[Material for this exercise]
----

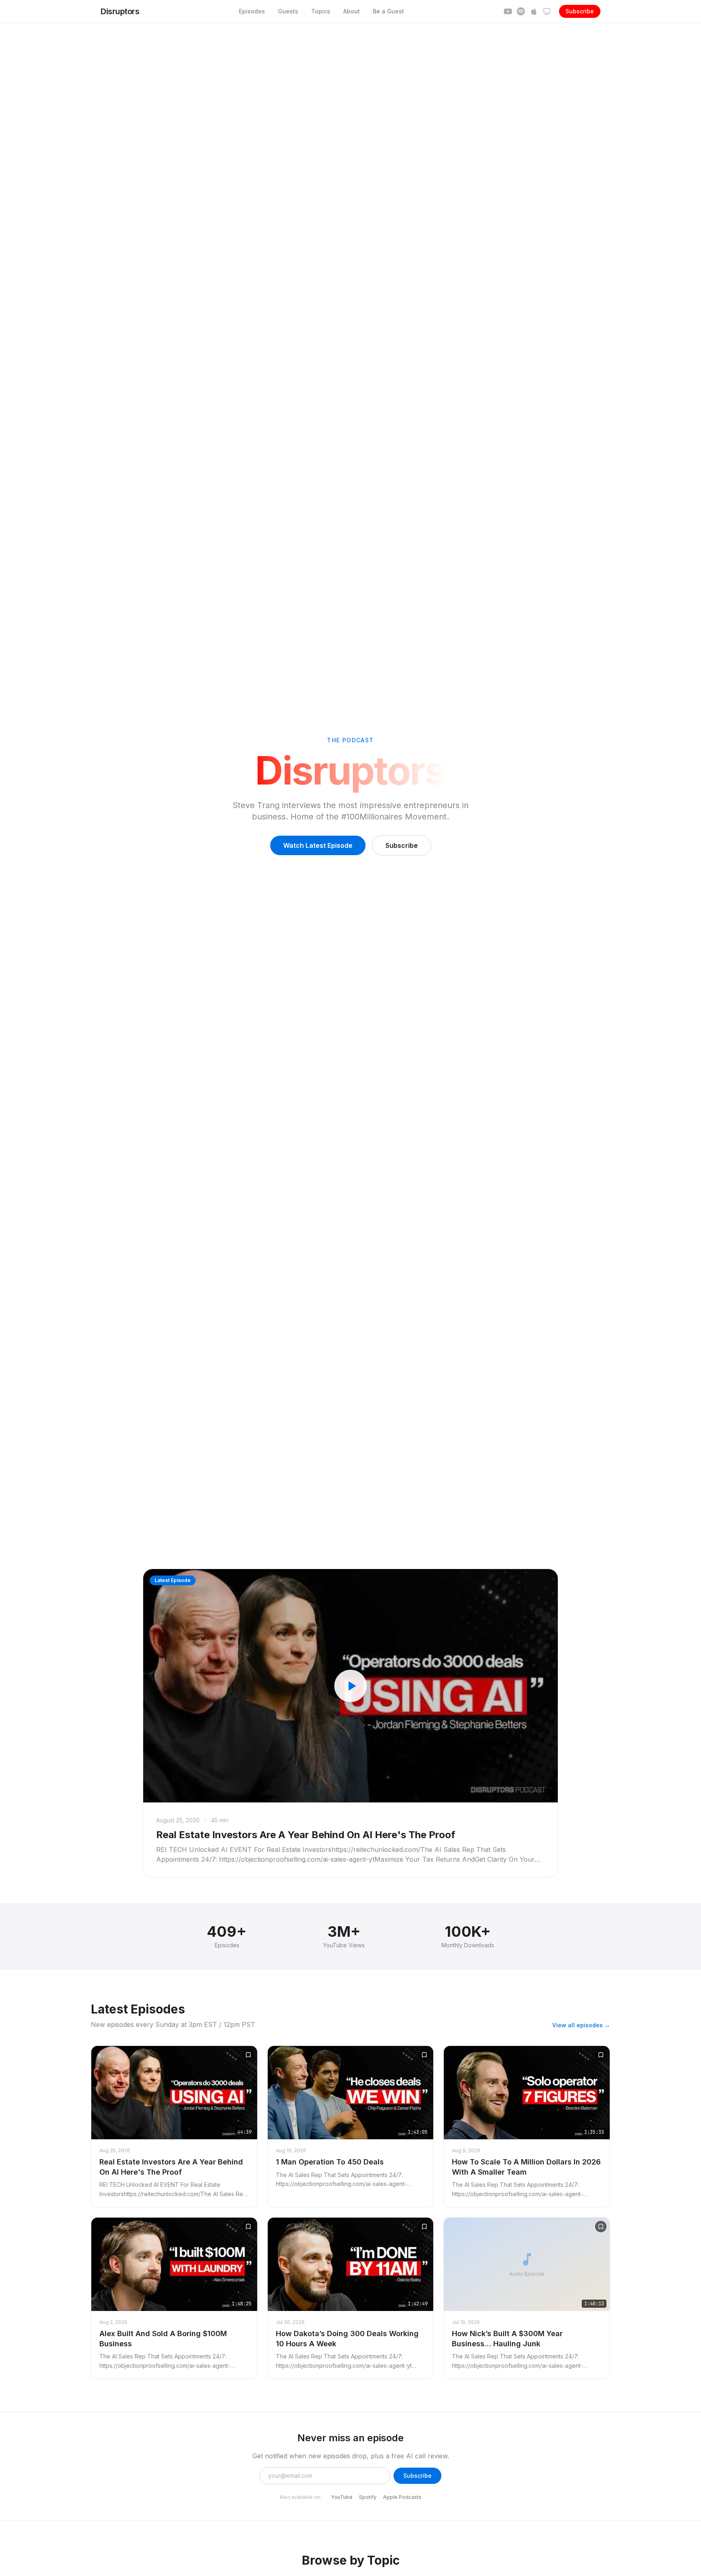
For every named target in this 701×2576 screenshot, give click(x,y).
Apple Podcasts (402, 2497)
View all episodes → (581, 2025)
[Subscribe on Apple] (534, 11)
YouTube (342, 2497)
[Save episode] (248, 2055)
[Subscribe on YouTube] (508, 11)
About (351, 11)
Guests (288, 11)
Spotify (367, 2497)
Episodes (252, 11)
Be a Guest (388, 11)
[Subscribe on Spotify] (521, 11)
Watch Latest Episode (318, 845)
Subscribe (580, 11)
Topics (320, 11)
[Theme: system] (547, 11)
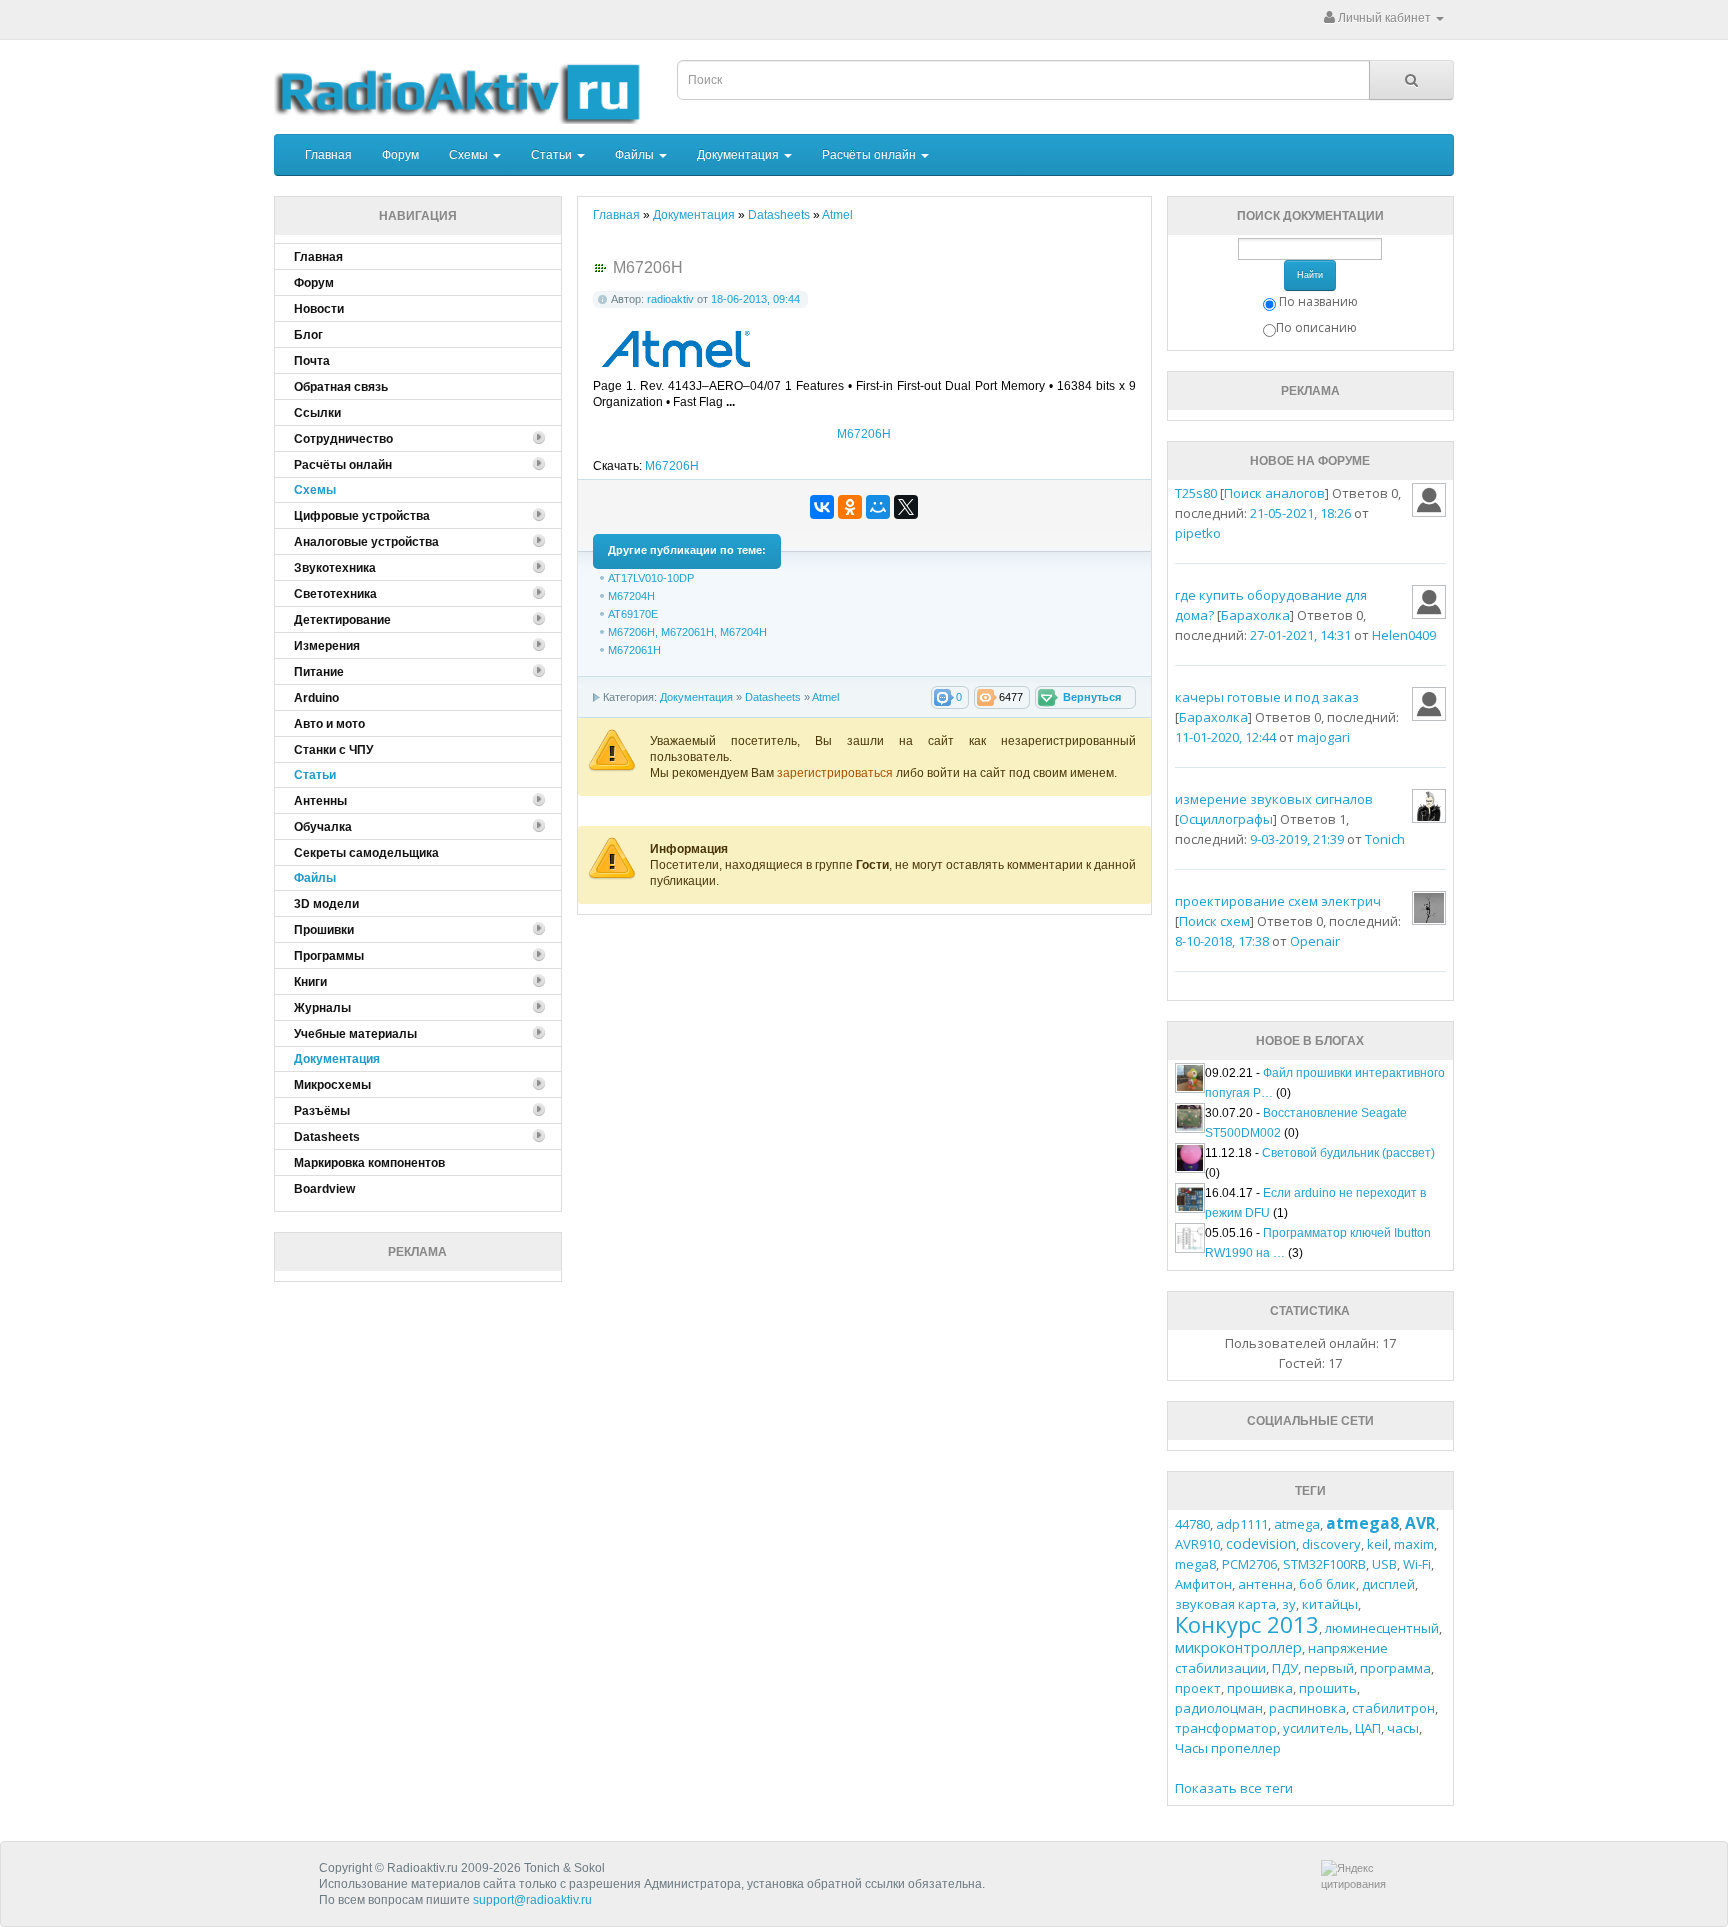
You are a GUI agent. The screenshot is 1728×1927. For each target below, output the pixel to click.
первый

----

Your copy should match the records word for word, with the pictures removed.

[Reply to the task]
For every named target in this 701×2576 screenshot, give click(x,y).
Apple Podcasts (402, 2497)
View all episodes → (581, 2025)
[Subscribe on Apple] (534, 11)
YouTube (342, 2497)
[Save episode] (248, 2055)
[Subscribe on YouTube] (508, 11)
About (351, 11)
Guests (288, 11)
Spotify (367, 2497)
Episodes (252, 11)
Be a Guest (388, 11)
[Subscribe on Spotify] (521, 11)
Watch Latest Episode (318, 845)
Subscribe (580, 11)
Topics (320, 11)
[Theme: system] (547, 11)
You are a GUI agent. The screenshot is 1728×1927. For each target below, output the pixel to click.
первый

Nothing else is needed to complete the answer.